─── Record set ───
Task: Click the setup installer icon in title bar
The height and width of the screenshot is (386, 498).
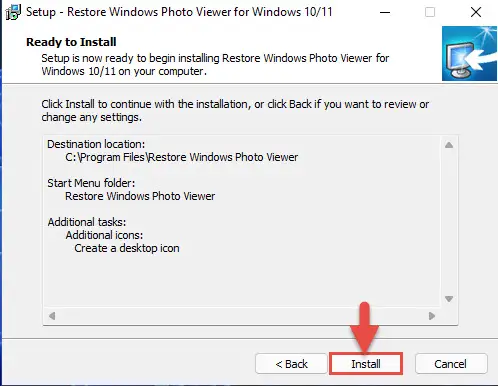Action: [x=13, y=12]
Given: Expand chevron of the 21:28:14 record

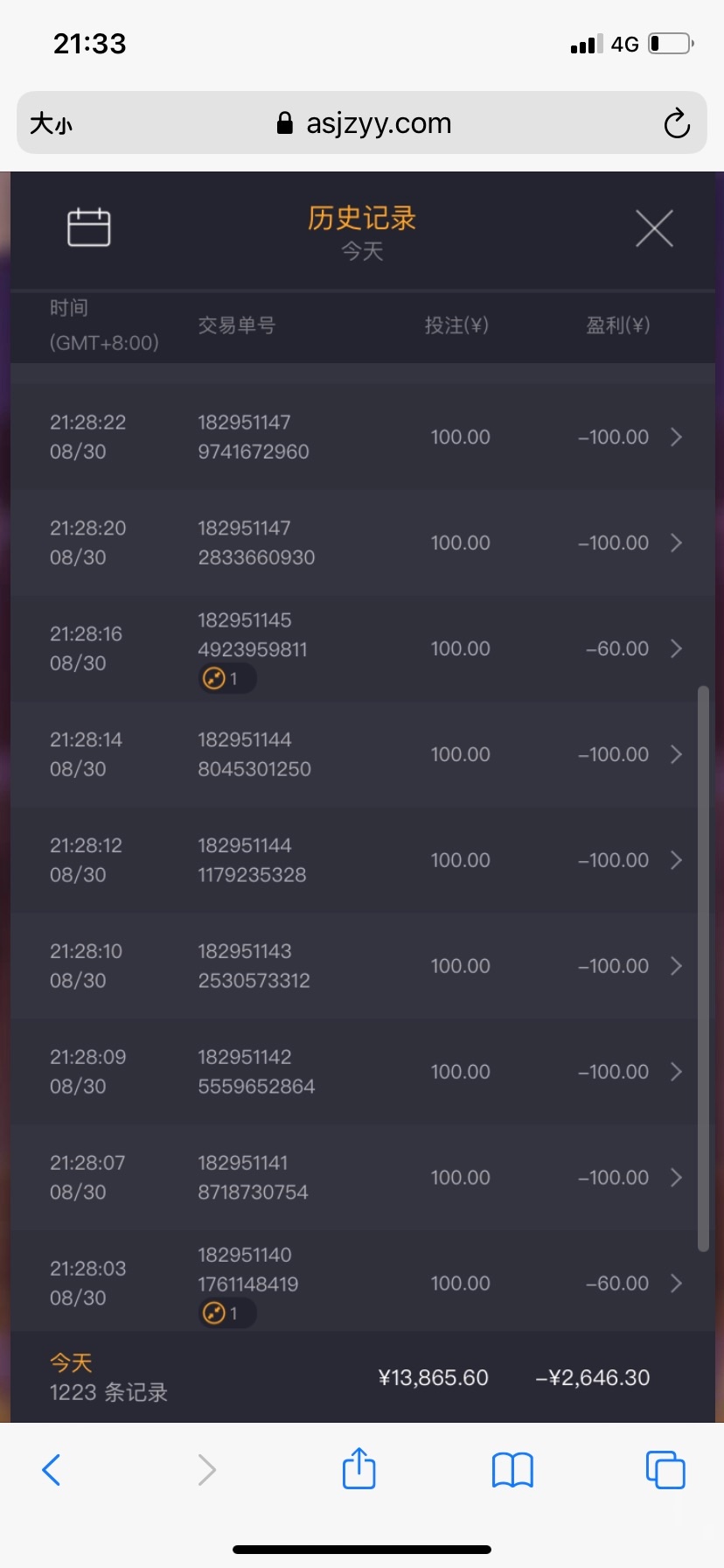Looking at the screenshot, I should point(676,754).
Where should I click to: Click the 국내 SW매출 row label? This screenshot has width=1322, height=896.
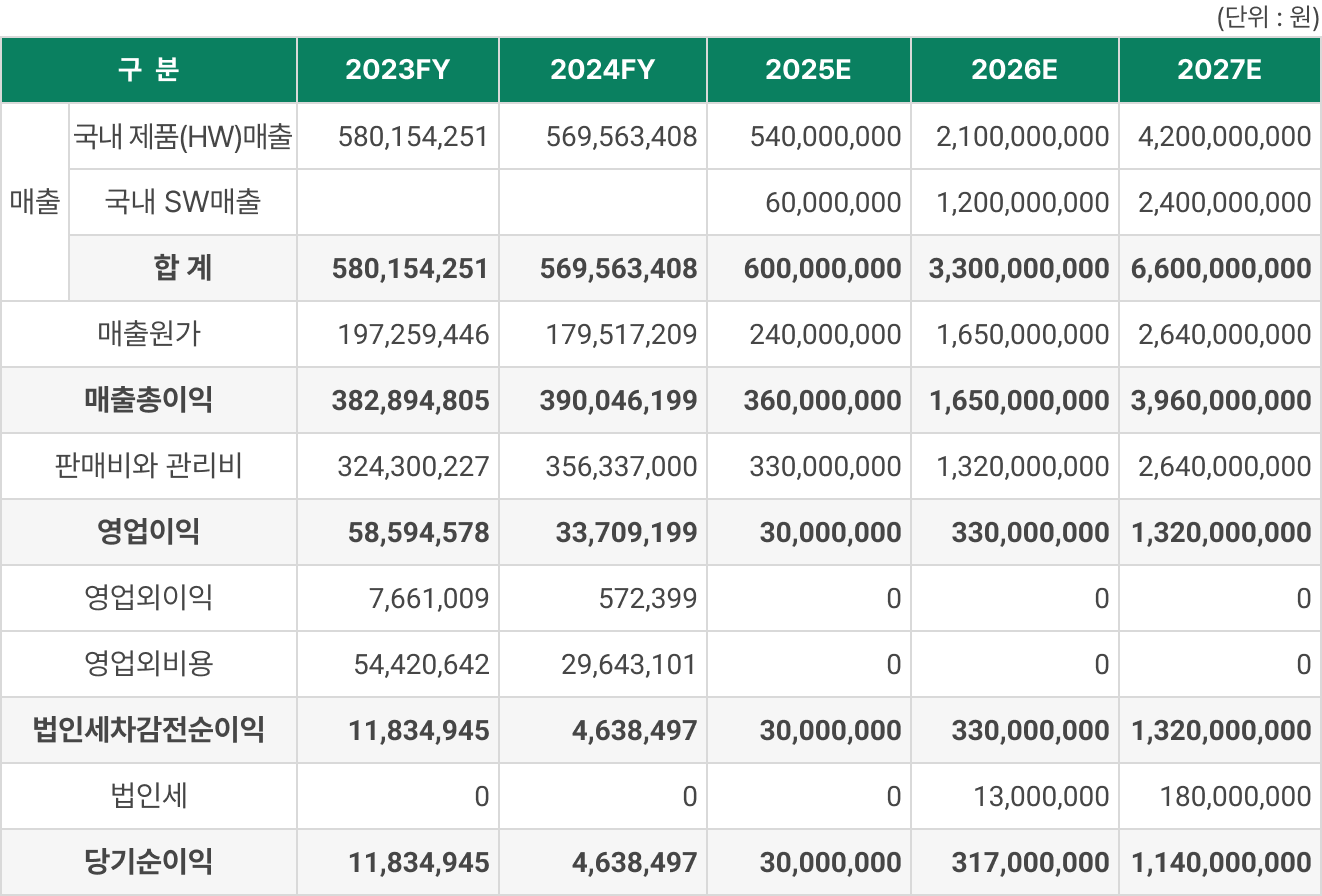(183, 202)
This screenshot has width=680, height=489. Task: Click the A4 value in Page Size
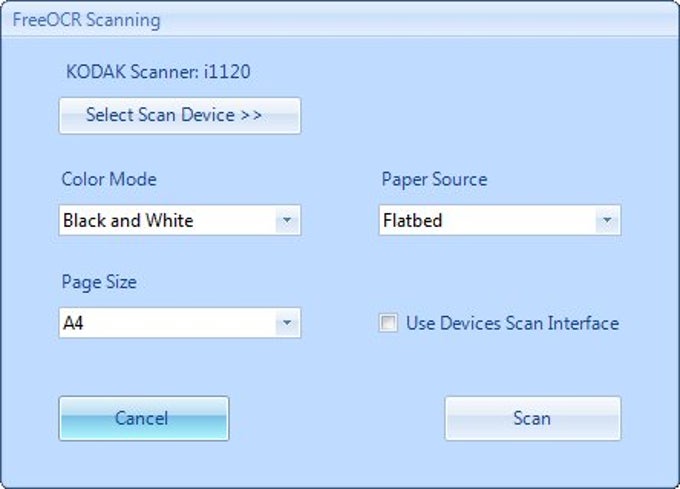pyautogui.click(x=73, y=323)
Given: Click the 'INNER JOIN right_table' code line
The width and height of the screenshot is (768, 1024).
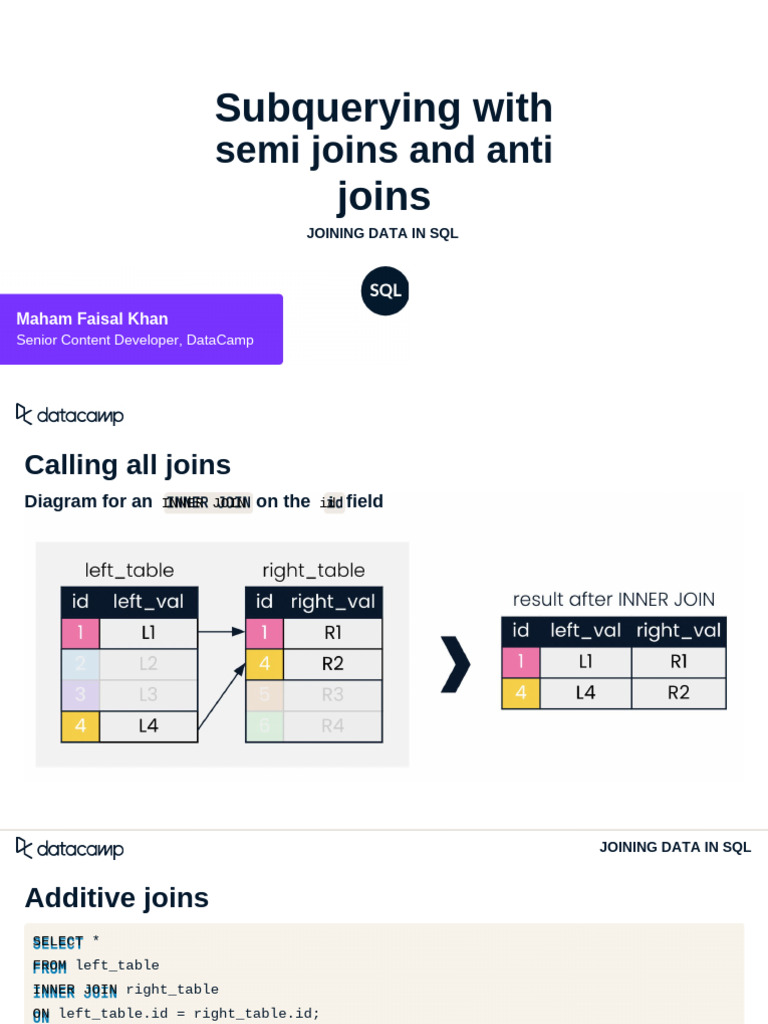Looking at the screenshot, I should (126, 990).
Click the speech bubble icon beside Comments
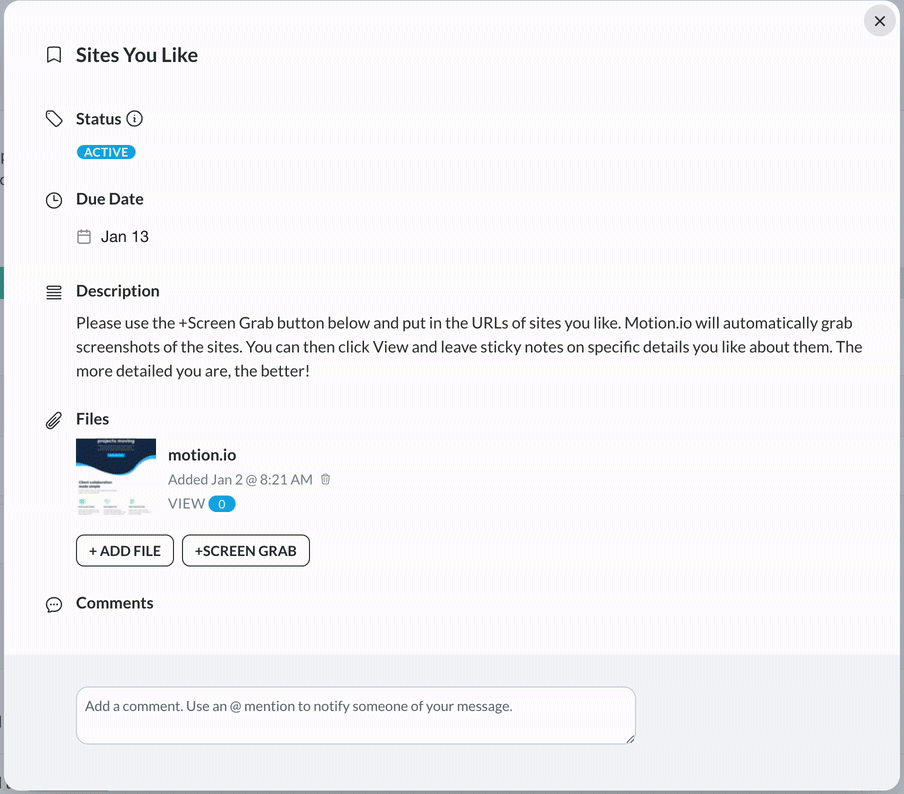 53,604
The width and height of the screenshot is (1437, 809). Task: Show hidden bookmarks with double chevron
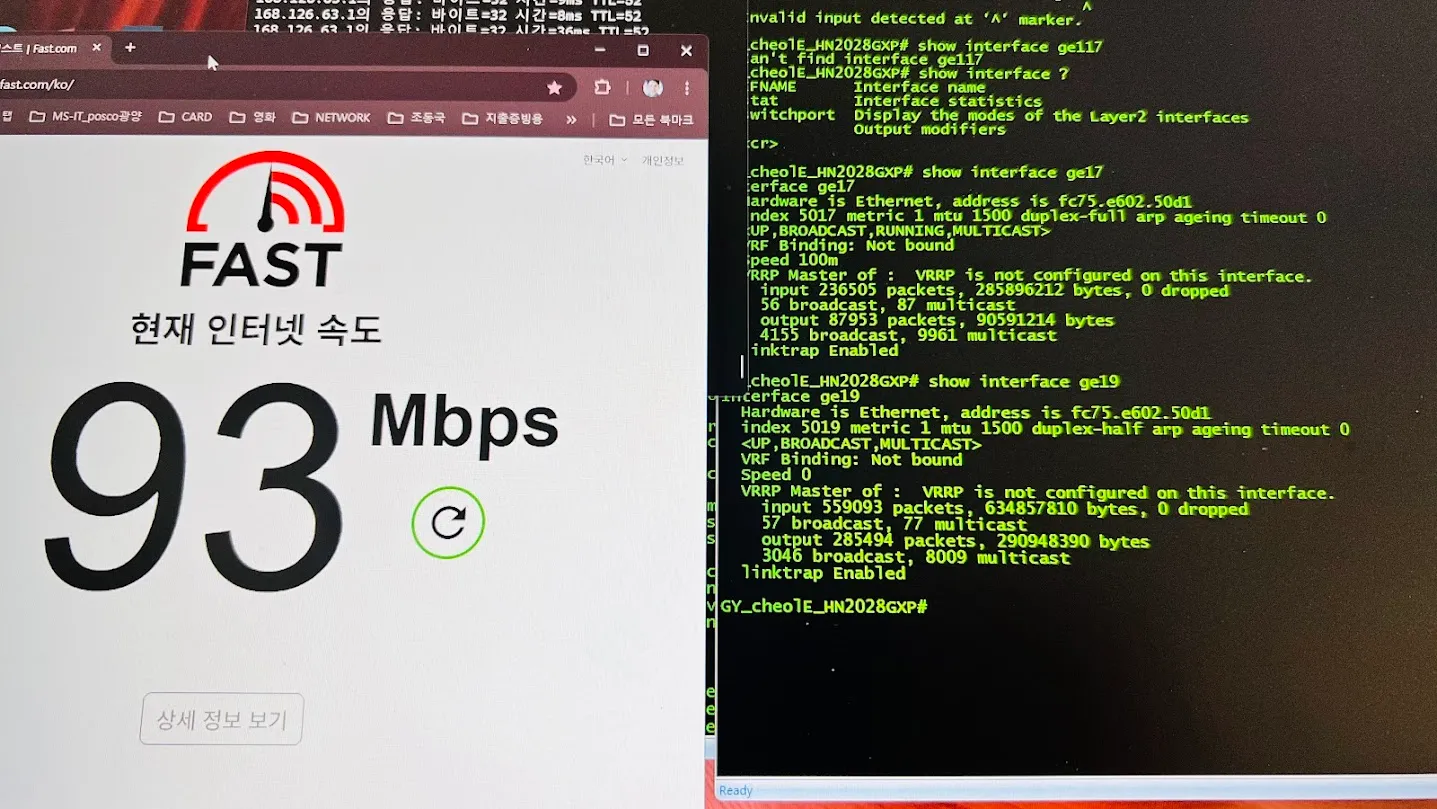571,119
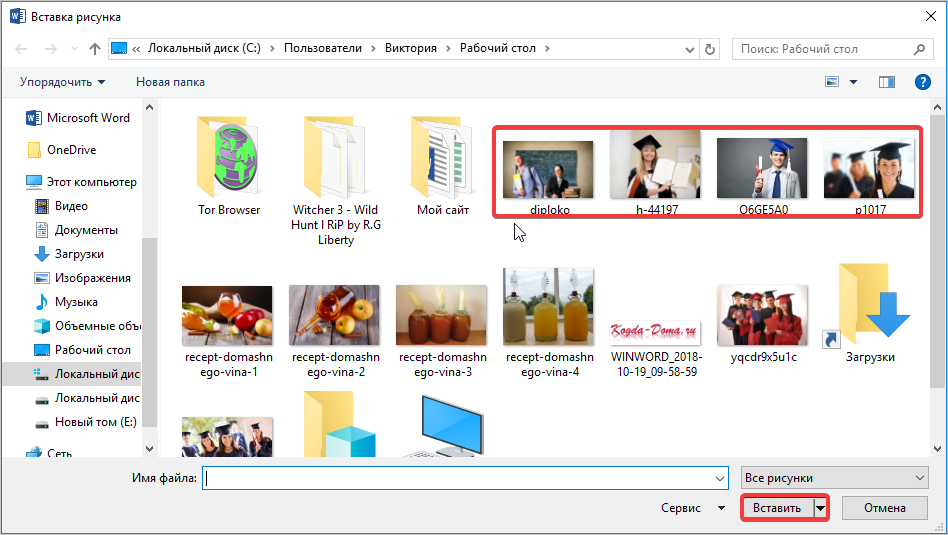Screen dimensions: 948x535
Task: Click the Имя файла input field
Action: pyautogui.click(x=465, y=478)
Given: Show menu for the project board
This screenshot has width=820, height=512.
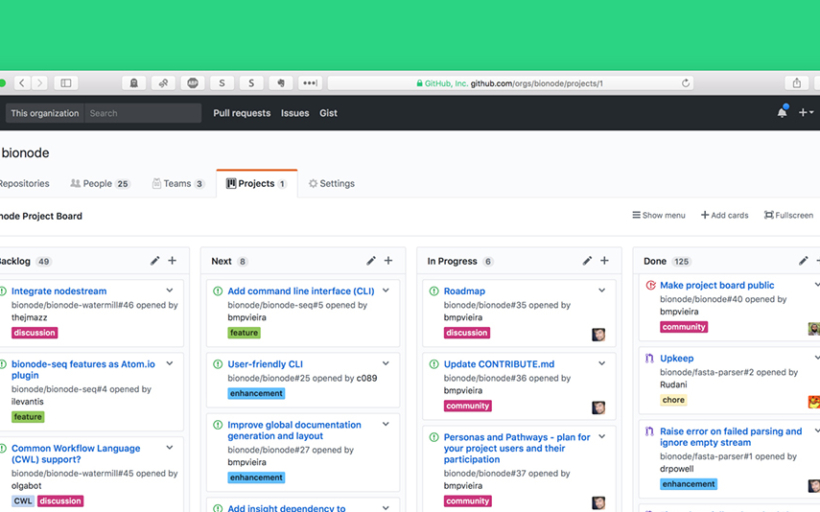Looking at the screenshot, I should (659, 215).
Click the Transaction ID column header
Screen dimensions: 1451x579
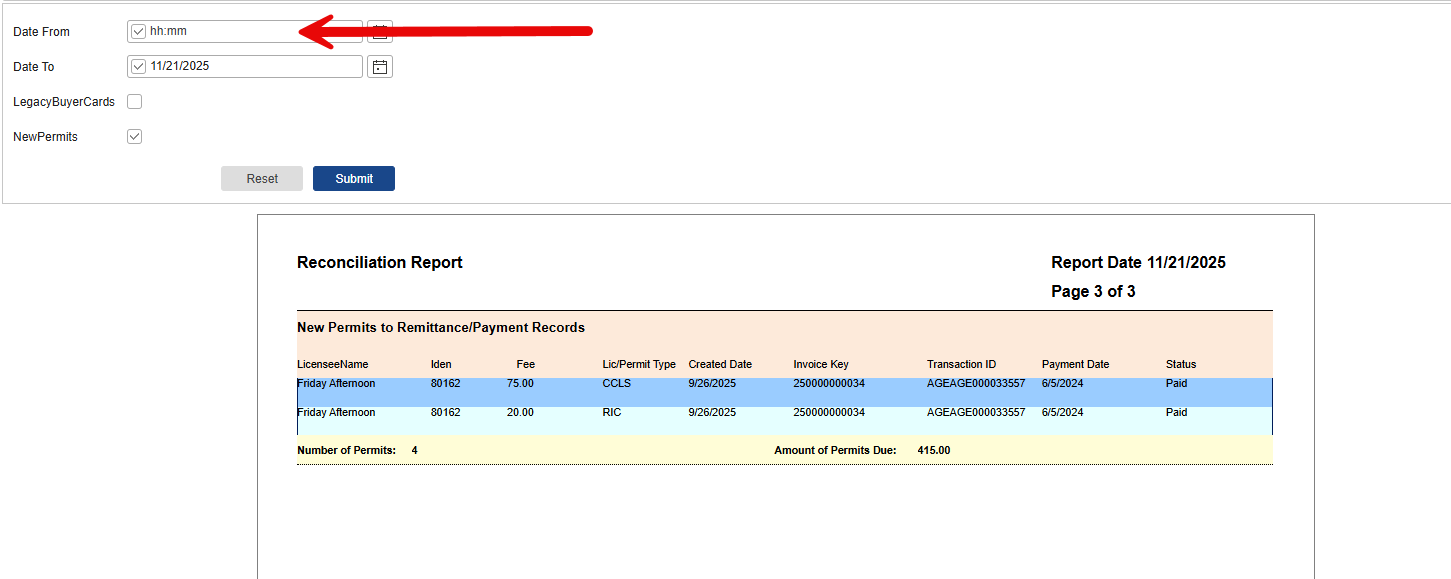coord(961,365)
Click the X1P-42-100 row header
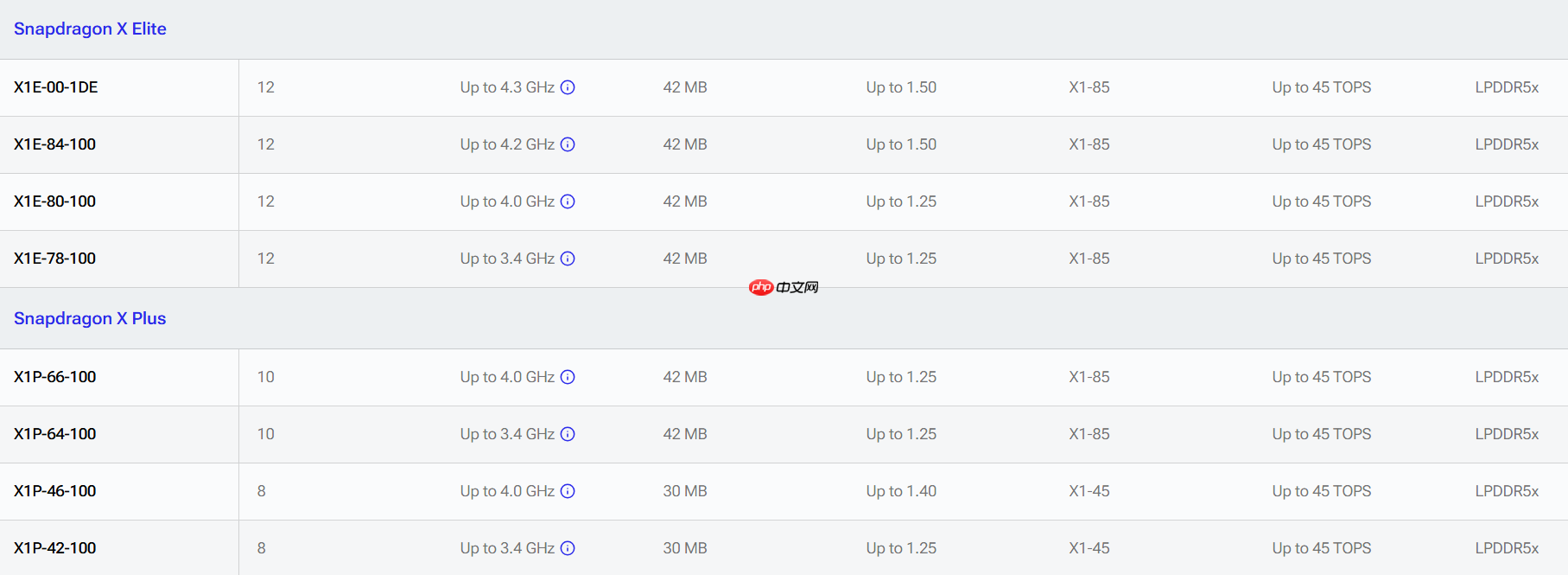 [55, 548]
───
Reproduce exactly and only the lines from the "The width and height of the screenshot is (1437, 809)." line to the last line of the records above. Do not carry over any pictures.

The width and height of the screenshot is (1437, 809). Task: Show hidden bookmarks with double chevron
571,119
Screen dimensions: 948x535
Task: Click the Имя файла input field
Action: pyautogui.click(x=465, y=478)
Given: Show menu for the project board
This screenshot has width=820, height=512.
Looking at the screenshot, I should (659, 215).
Click the Transaction ID column header
Screen dimensions: 1451x579
coord(961,365)
Click the X1P-42-100 row header
 [55, 548]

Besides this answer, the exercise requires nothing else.